Распутин - Иван Наживин
Шрифт:
Интервал:
Закладка:
Лейтенант почтительно козырнул.
К вечеру серые волны с востока снова начали среди бури огня бить в лесистые горы, на которых стоял когда-то красивый замок, и оттеснили противника. И к ночи из развалин замка потянулись на восток пленные. Среди них был и Фриц Прейндль, молодой лесничий из баварских Альп, стройный, красивый молодой человек с мечтательными глазами. Голодный, измученный, усталый, он шел под конвоем страшных казаков в эту странную страну, из которой до него некогда долетели в глушь его милых лесистых гор книги удивительного Достоевского, громадного Толстого и чарующие душу песни Чайковского. Он любил тихую, красивую жизнь в своих лесах и изболелся теперь душою, все пытаясь безуспешно уловить смысл того, что вокруг него делалось. Вместе с ним шла огромная толпа немецких солдат, которые были полны тоской о покинутых семьях, тревогой перед темным будущим и тайной, но глубокой радостью, что весь этот ужас для них хоть на время кончился…
В противоположную от замка сторону на запад шла большая партия русских пленных, голодных, холодных и изнуренных. И среди них везли в крестьянской повозке красивую сестру Веру, ошеломленную разрывом снаряда, с прорванными барабанными перепонками и потому совершенно глухую. И сказал кто-то из пленных в темноте:
— А знаете, Иван Иванович, я думаю, что все это в конце концов будет иметь огромные положительные последствия… Бесследно это пройти не может. Первым следствием, мне кажется, будет образование Европейских Соединенных Штатов. А это в свою очередь предполагает коренные перевороты в строе многих европейских государств…
И после небольшого молчания кто-то ответил грустно из темноты:
— Вам следовало бы еще прибавить, что эта война последняя, как уверяют газеты… Эх, друг мой, не фантазировать нам надо, не надеяться на какую-то благодать свыше, а работать, работать, работать… Если война что и показала с ужасающей несомненностью, то только то, что мы самообольщались, что сделано людьми разума страшно мало, что надо работать, работать, работать…
— И тут не унимаются… — проворчал третий. — У меня ноги так стерты, что ступить не могу, а они — Европейские Соединенные Штаты… Тьфу!
Молчание… Слышен топот и шурканье многочисленных ног, порой подавленный вздох, порой сдержанный стон раненого и грубый окрик конвойного.

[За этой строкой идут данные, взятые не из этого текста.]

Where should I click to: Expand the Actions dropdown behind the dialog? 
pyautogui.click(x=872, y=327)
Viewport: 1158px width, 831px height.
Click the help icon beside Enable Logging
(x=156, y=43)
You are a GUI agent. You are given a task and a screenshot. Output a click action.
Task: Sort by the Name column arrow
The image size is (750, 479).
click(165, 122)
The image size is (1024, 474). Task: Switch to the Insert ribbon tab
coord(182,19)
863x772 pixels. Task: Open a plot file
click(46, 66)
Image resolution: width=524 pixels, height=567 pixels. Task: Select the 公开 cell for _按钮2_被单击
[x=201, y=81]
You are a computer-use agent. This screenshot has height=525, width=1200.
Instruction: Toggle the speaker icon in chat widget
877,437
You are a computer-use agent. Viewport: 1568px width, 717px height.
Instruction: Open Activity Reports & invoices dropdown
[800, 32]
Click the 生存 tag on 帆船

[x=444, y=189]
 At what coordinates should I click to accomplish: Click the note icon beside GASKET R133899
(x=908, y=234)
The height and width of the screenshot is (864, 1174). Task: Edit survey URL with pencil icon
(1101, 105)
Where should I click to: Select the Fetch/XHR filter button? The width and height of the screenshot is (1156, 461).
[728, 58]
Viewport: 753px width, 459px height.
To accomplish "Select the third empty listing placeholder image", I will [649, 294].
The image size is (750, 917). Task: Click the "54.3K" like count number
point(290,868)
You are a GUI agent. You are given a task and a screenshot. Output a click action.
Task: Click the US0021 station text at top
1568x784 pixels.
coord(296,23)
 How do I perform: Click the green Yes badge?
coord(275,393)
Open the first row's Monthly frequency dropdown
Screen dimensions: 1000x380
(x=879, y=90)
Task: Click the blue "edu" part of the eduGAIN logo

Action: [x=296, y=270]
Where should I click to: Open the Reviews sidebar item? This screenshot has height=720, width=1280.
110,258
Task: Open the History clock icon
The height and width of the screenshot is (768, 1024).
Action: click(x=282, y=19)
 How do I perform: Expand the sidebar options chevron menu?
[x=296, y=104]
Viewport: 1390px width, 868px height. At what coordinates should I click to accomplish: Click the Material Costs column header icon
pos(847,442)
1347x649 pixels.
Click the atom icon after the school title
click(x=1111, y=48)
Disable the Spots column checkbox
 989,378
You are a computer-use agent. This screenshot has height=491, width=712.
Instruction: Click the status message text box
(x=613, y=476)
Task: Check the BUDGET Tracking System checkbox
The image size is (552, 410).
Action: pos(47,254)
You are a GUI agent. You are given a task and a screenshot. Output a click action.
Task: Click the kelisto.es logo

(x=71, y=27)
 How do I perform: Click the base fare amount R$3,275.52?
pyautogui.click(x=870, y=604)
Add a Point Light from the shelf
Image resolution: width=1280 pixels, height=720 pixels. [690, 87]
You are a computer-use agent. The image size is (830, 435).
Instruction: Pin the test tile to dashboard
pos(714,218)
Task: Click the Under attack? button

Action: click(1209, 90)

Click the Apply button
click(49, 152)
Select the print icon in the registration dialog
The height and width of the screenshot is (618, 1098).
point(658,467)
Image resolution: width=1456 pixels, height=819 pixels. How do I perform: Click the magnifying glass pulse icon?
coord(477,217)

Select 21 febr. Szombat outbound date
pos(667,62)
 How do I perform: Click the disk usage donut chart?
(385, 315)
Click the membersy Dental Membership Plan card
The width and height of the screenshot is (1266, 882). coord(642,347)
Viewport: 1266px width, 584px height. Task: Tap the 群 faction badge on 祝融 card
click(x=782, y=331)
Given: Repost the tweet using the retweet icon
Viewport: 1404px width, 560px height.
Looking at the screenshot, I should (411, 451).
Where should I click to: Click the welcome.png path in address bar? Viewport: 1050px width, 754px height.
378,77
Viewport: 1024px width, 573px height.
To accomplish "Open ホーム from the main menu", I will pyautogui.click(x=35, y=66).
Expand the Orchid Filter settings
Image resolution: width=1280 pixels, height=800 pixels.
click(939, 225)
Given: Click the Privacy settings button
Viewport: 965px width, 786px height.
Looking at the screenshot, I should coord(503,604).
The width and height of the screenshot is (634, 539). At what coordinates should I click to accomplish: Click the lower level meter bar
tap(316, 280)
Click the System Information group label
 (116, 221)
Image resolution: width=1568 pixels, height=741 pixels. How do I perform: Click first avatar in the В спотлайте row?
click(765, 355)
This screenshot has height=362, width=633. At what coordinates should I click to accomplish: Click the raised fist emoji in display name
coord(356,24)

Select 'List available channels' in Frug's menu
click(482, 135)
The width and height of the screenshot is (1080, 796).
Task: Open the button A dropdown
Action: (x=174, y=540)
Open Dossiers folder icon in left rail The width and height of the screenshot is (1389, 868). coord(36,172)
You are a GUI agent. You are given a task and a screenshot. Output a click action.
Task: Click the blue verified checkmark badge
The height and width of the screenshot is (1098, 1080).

Сестра Вера, без сознания, тихо и нежно бредит о чем-то на мокрой соломе своей скрипучей грубой телеги. Около нее идет молодой истасканный берлинец, раньше парикмахер, а теперь начальник этого конвоя. Он долго осматривал девушку сальными глазами перед отъездом и теперь решил не упускать ее из виду…
А вверху горят, переливаются, искрятся звезды…
VII
«ВСЕ ДЛЯ ВОЙНЫ!»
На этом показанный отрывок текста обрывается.